The lesser spot-nosed monkey (Cercopithecus petaurista), also known as the lesser spot-nosed guenon, lesser white-nosed guenon, or lesser white-nosed monkey, is a species of primate in the family Cercopithecidae. It is found in Ivory Coast, Ghana, Guinea, Liberia, Sierra Leone, Togo, Guinea-Bissau, and possibly Senegal.

==Description==
The lesser spot-nosed monkey is a small arboreal species with a long tail. Its face is black with a white spot above its nose. A white stripe extends from the temple to below the ear. The fur of the crown, back, outer side of the limbs and upper surface of the tail are olive-green or khaki. In some forms, the middle and lower back have a reddish tinge. The individual hairs, especially on the crown, are flecked with black and yellow. The underparts, inner side of the limbs and underside of the tail are white or cream.

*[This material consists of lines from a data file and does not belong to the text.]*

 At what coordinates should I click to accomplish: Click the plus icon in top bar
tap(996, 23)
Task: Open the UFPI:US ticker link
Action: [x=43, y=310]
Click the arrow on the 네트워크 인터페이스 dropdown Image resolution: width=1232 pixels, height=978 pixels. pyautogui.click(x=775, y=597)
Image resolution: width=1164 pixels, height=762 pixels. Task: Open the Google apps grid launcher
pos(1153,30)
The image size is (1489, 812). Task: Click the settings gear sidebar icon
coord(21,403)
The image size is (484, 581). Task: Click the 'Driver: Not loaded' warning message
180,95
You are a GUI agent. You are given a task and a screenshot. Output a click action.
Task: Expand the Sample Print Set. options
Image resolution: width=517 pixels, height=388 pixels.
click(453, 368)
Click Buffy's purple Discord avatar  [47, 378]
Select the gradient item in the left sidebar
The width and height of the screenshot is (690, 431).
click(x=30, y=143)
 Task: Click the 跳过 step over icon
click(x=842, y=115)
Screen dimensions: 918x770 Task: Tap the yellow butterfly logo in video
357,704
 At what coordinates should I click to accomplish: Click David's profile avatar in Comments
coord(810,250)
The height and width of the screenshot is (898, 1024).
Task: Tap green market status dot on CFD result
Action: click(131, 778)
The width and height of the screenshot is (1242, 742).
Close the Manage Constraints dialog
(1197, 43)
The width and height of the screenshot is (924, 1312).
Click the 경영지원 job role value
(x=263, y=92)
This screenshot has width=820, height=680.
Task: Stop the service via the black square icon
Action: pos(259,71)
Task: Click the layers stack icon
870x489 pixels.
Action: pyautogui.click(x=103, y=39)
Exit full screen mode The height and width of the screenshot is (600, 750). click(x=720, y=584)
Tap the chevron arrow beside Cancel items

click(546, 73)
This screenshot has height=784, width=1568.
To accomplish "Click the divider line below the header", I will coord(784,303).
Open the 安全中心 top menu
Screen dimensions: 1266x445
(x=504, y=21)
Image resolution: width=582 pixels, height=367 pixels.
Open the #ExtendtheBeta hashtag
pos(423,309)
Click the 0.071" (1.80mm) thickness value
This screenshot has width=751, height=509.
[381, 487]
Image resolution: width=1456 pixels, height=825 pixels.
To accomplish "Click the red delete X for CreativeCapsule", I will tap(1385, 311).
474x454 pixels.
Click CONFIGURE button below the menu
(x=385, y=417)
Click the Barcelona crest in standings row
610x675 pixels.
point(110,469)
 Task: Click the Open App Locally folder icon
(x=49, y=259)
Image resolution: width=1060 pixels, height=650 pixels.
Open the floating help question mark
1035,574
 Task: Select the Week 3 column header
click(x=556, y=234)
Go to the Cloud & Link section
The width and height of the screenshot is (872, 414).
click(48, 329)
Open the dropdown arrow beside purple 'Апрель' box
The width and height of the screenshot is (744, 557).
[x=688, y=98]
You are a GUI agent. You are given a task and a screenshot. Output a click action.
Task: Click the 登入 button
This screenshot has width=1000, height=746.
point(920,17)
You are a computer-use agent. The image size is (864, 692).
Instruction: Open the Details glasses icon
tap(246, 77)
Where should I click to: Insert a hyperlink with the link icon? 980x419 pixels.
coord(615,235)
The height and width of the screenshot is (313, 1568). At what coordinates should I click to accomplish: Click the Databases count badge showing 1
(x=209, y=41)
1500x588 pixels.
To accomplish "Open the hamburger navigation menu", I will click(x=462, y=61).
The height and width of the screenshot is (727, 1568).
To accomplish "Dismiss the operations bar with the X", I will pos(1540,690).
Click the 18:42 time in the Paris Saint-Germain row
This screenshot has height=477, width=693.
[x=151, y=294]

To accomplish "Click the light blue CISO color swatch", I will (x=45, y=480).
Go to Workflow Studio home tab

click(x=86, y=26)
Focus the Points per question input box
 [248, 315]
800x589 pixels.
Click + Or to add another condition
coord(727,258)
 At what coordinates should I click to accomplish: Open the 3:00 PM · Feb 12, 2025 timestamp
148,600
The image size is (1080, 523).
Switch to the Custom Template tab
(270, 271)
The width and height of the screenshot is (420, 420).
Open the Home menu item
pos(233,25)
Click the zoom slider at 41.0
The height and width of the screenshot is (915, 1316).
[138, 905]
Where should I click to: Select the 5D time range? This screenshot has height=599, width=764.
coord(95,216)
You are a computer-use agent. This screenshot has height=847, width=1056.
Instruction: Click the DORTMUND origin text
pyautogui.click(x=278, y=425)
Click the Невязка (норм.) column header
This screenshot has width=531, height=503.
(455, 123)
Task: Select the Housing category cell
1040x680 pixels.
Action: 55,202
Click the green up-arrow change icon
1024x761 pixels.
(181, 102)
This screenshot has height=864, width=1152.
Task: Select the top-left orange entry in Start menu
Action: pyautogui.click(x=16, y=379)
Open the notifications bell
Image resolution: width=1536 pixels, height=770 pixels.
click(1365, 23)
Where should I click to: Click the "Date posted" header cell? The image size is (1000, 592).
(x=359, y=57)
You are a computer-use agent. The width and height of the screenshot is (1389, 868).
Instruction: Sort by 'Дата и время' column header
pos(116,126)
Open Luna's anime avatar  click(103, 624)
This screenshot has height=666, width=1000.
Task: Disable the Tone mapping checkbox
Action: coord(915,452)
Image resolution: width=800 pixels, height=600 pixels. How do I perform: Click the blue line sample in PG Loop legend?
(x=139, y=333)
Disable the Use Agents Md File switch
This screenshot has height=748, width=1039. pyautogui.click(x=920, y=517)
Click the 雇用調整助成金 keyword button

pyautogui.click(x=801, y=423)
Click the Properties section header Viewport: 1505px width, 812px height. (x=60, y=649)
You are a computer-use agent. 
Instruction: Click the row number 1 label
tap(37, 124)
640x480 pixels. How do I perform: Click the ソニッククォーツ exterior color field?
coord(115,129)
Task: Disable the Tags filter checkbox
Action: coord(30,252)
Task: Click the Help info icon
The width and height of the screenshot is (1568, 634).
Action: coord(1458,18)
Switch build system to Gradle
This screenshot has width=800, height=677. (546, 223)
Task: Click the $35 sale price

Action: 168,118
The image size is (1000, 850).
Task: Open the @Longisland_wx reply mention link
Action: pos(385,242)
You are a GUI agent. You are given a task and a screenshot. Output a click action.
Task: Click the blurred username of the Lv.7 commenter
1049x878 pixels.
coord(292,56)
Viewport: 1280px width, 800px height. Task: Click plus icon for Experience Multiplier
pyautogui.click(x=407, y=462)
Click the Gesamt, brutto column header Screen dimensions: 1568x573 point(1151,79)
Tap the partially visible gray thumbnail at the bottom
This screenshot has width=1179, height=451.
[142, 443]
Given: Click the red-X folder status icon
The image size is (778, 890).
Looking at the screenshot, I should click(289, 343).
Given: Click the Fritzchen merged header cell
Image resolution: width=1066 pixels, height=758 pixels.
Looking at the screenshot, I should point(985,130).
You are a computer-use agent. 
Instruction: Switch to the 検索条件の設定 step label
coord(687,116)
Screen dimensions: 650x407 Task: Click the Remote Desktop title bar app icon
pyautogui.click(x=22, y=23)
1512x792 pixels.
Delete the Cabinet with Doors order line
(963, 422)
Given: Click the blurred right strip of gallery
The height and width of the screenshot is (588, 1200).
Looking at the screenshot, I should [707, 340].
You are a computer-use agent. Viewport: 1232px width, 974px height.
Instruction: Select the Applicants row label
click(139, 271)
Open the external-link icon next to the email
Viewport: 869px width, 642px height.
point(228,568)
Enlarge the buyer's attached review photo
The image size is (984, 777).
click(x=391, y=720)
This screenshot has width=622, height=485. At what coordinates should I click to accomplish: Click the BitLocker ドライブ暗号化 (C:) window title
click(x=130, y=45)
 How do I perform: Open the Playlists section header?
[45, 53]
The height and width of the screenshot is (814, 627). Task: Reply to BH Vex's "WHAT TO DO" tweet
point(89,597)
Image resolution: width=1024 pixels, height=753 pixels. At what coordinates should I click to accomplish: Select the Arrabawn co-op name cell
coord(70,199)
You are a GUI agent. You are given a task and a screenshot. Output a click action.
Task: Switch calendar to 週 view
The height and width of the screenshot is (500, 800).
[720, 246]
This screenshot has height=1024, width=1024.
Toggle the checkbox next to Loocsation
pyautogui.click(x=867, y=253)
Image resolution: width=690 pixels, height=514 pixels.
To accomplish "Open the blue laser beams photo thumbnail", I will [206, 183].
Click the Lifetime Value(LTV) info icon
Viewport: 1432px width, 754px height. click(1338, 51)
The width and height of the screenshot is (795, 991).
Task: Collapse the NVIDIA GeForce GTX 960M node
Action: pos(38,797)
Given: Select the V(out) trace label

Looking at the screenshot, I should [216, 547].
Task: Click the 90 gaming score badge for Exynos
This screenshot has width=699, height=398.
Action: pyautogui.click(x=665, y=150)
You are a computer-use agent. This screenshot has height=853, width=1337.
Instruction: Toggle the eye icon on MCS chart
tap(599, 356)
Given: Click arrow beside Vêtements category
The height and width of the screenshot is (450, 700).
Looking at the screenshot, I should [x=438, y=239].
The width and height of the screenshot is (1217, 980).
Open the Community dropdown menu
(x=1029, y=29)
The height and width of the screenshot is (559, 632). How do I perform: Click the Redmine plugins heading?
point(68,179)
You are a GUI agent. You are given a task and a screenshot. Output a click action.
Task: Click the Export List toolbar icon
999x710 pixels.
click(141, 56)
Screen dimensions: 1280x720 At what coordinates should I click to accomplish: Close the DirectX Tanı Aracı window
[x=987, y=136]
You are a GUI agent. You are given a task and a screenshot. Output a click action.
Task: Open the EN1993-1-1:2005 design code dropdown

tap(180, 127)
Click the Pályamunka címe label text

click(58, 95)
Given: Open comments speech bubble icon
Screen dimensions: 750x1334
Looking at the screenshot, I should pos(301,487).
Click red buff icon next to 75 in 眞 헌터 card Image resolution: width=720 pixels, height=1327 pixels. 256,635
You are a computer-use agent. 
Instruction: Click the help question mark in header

==Distribution and habitat==
The species is found in West Africa. Its range includes Guinea-Bissau, Guinea, Sierra Leone, Liberia, Ivory Coast, Ghana and Togo, and it has also been recorded in southeastern Senegal. It is adaptable and is found in a range of habitats including primary and secondary forests, gallery forests, regenerating felled areas, coastal scrubland, bushy areas along farmland, and cultivated fields.

==Ecology==
The lesser spot-nosed monkey is diurnal, arboreal and cryptic; it moves through the forest cautiously, seldom climbing to the high canopy but mostly frequenting the understorey layers and lianas. It forms social groups of about ten members: usually one adult male, several adult females and their young. It feeds on leaves, fruit, flowers and insects, gathering its food and storing it in cheek pouches; when these are full, they are prominent, its white throat resembling a snowball. The reproduction of this species has been seldom studied. Females give birth to a single young after a gestation period of about seven months. Breeding does not appear to be seasonal.

==Status==
C. petaurista is a common and adaptable species. Some areas of forest in which it lives are being degraded but it is tolerant of the disturbance. It may be hunted for bushmeat in some areas, but the International Union for Conservation of Nature has not identified any major threats and has assessed its conservation status as being near-threatened.